How to Set Up and Track Deadlines
Missing a deadline in mineral rights can cost you money or even cost you your minerals. MinRight's deadline tracking keeps all your important dates visible and alerts you before anything comes due.
Types of Deadlines
MinRight supports several deadline categories, each color-coded for quick identification:
- Lease expiration: when a primary term ends
- Rental due: when a delay rental payment is expected
- Tax due: ad valorem tax payment deadlines
- Payment expected: when a royalty check should arrive
- Division order due: deadlines for signing and returning division orders
- Filing deadline: statements of claim, regulatory filings, or court deadlines
- Review date: reminders to review a lease, check an operator's performance, or update records
Adding a Deadline
- Go to Deadlines in the sidebar
- Click the + button
- Fill in the details:
- Type: select from the categories above
- Date: when the deadline falls
- Description: what needs to happen
- Associated property: link it to the relevant property
- Click Save
Viewing Your Deadlines
The Deadlines section shows all upcoming dates in chronological order. They're color-coded by type so you can scan quickly. The Dashboard also shows deadlines coming due in the next 30 days.

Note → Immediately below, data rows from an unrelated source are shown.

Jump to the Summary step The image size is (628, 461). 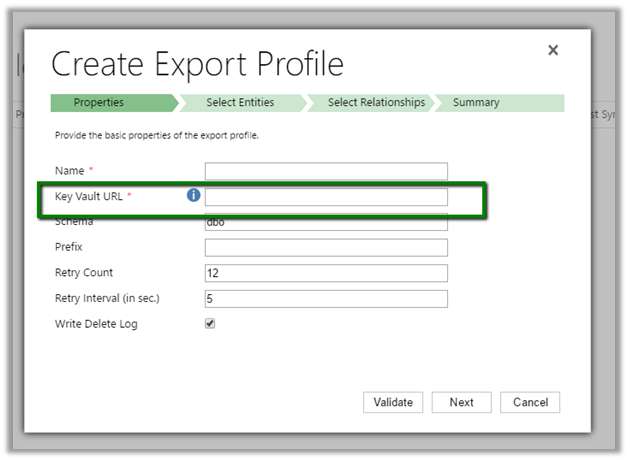click(476, 103)
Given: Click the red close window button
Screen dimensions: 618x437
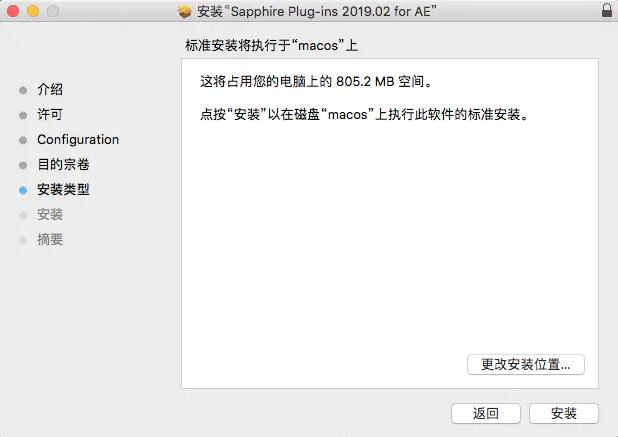Looking at the screenshot, I should tap(13, 11).
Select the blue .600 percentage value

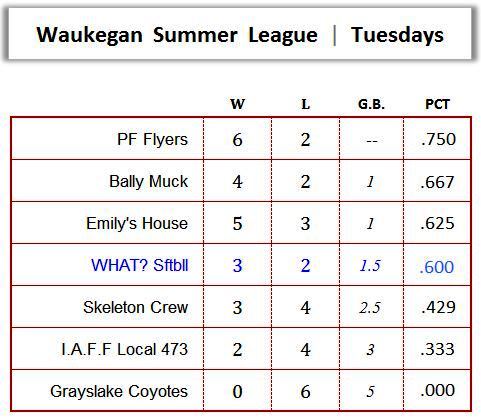(x=437, y=267)
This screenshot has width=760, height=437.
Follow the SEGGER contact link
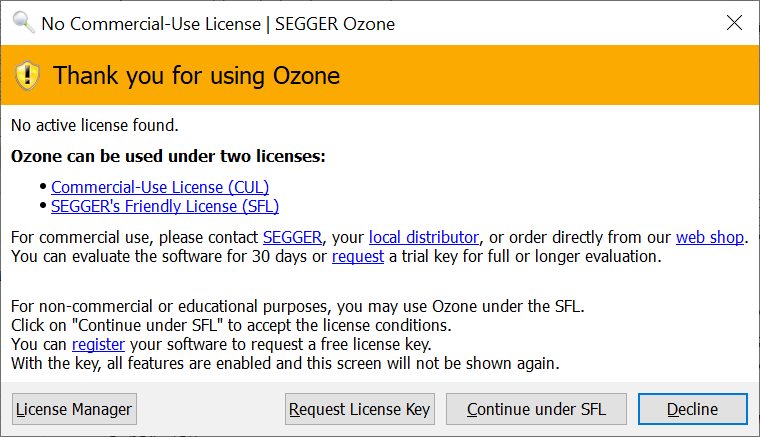[292, 238]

Overdue deadlines are flagged so you can see at a glance if something has slipped.
Which Deadlines to Track
At minimum, track these:
Lease expirations. If you have a lease that hasn't been held by production, know when it expires. This affects whether you can negotiate a new lease and on what terms. See our post on what happens when a lease expires.
Delay rental due dates. If you have a delay rental lease, track the anniversary date so you can confirm the rental payment was received.

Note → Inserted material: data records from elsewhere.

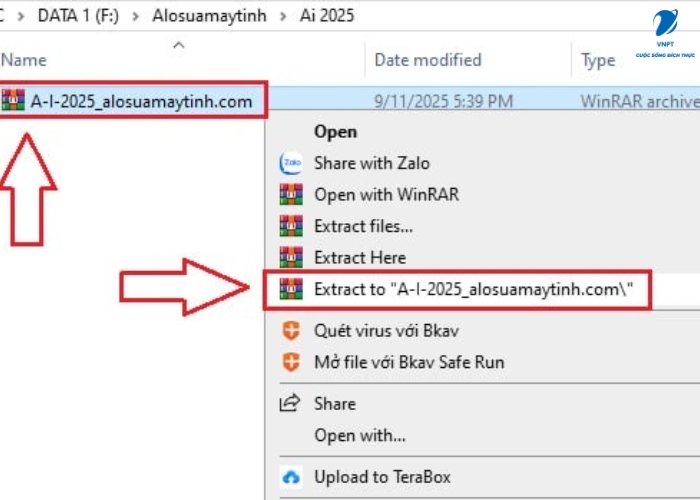
Task: Select Share with Zalo menu entry
Action: (371, 163)
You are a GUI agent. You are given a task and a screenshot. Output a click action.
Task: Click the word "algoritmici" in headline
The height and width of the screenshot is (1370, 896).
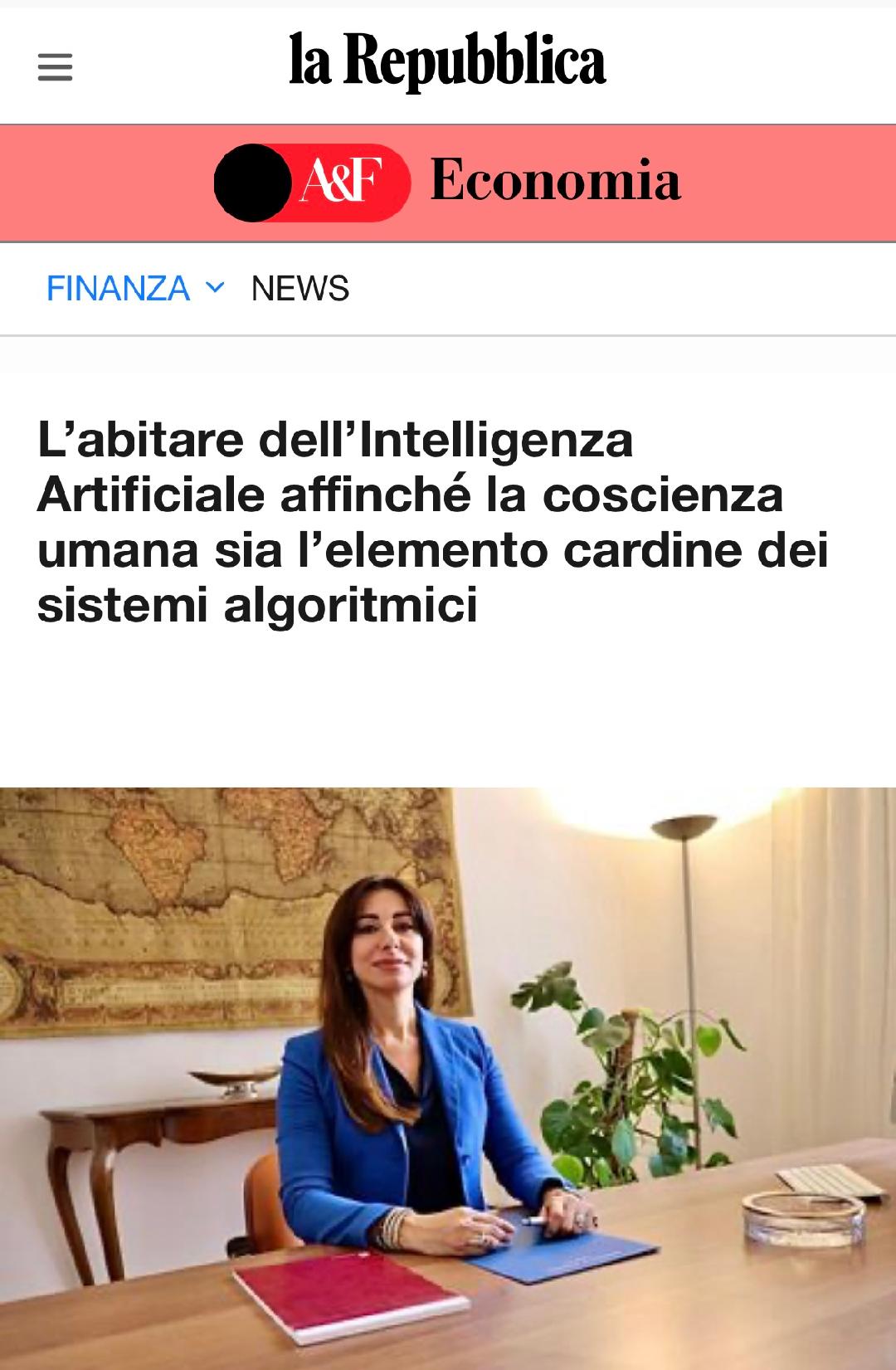(351, 604)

Tax due dates. Ad valorem taxes on mineral interests are due on specific dates. Late payments accrue penalties.
Dormant mineral act filings. If you own minerals in a state with a dormant mineral act, set a deadline to file your statement of claim well before the 20-year window closes.
Division order responses. When an operator sends a division order, there's usually an implied deadline to sign and return it. Delays mean your payments go into suspense.

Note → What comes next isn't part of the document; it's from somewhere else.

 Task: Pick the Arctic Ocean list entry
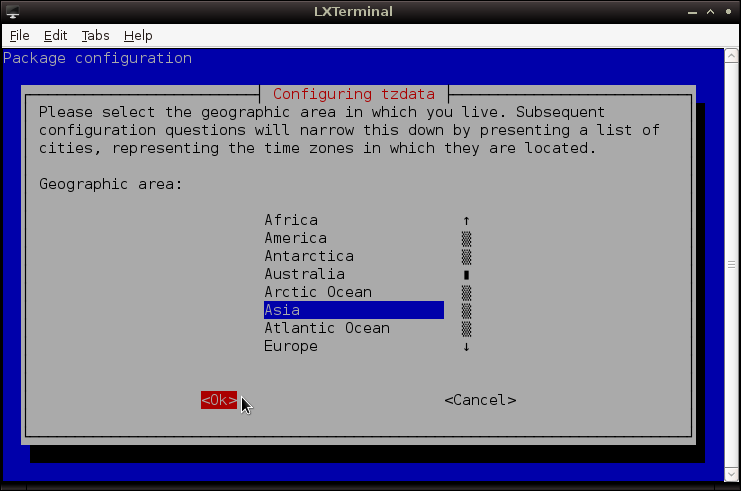317,292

Marking Deadlines Complete
When you've handled a deadline (paid the tax, filed the claim, signed the division order), mark it as complete. It stays in your records as a completed item rather than disappearing, so you have a history of what was done and when.
Recurring Deadlines
For deadlines that repeat annually (tax due dates, statement of claim renewals), create a new deadline each year after completing the previous one. This keeps a clean year-by-year record and makes sure next year's deadline doesn't get lost.